Shin Noguchi ma 27 lat. Pracuje w Tokio w studiu architektonicznym, do którego codziennie dojeżdża rowerem. Od roku mieszka w dzielnicy  Shibuy w 40–letnim mieszkaniu, w którym nie ma łazienki.

W środku znajduje się mała toaleta, maleńka kuchnia o powierzchni ledwo przekraczającej 3 m kw. oraz jeden pokój, w którym mieści się raptem sześć japońskich mat tatami. Należy dodać, że standardowe maty tatami mają 90 × 180 cm i w Japonii stanowi jednostkę miary powierzchni wnętrz.

Za te “luksusy” Noguchi płaci 40 tys. jenów, czyli około 1350 zł miesięcznie. W tej cenie zawarte są również woda i gaz. Przypominamy tylko, że to Tokio, a średnie miesięczne zarobki w Japonii wynoszą około 14,5 tys. zł netto, a w 2020 r. najniższa krajowa opiewała na kwotę ok. 5300 zł miesięcznie! 

Jak przekonuje Shin, nie chodzi mu tylko pieniądze, ale również o to, by życie było prostsze.

– Moim celem było życie na przestrzeni z jak najmniejszą ilością rzeczy i wybieranie tylko tych, które mi się podobają. Moje ośmiomatowe mieszkanie w zupełności mi wystarcza. To najwygodniejsze miejsce do życia – przekonuje Shin.

Za czasów studenckich Noguchi wynajmował apartament z łazienką. Twierdzi, że jej sprzątanie było dla niego kłopotliwe, ale teraz już nie ma tego problemu. Gdzie zatem się kąpie? Mężczyzna każdego dnia po pracy idzie do publicznej łaźni.

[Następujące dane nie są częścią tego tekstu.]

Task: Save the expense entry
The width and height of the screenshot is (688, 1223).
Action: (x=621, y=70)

– To pomaga mi się przełączać między życiem zawodowym a życiem prywatnym – mówi. 

Zamiast łazienki stawiają na życie towarzyskie

W Japonii po wojnie nastąpił boom gospodarczy. Doprowadzenie gazu do każdego mieszkania stało się możliwe, więc liczba nieruchomości, w których brakowało łazienki, znacznie się zmniejszyła i obecnie są one rzadkością.

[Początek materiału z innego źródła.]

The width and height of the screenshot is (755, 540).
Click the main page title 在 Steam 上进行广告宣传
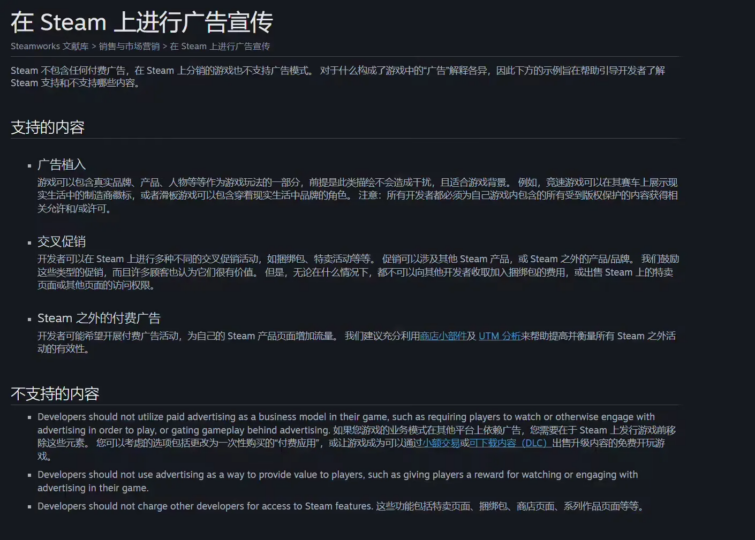point(141,21)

Mimo wszystko młodzi Japończycy, głównie mężczyźni (60 proc.), między dwudziestym a trzydziestym rokiem życia stawiają właśnie na apartamenty bez wanny czy prysznica. Jeśli chodzi o lokalizację, to interesuje ich przede wszystkim centrum miasta.

Jak już wspomniano, cenią sobie niski czynsz oraz minimalistyczną estetykę, co doskonale widać na poniższym zdjęciu. Mieszkanie Shina wygląda jakby było zupełnie puste! Chociaż i to może mieć swoją zaletę, bo zawsze ma porządek.

Jak wynika z danych Tokyo Sento Fudosan, firmy, która specjalizuje się w wystawianiu ofert nieruchomości bez łazienek, ludzie zainteresowani tego typu mieszkaniami, sprawdzają, jak blisko ich potencjalnego domu znajduje się siłownia albo publiczna łaźnia

Według  Yuichi Kato, prezesa Sento Gurashi, firmy zajmującej się budową apartamentów bez łazienek, mieszkanie w centrum to także możliwość prowadzenia bogatszego życia towarzyskiego. Z czego to wynika?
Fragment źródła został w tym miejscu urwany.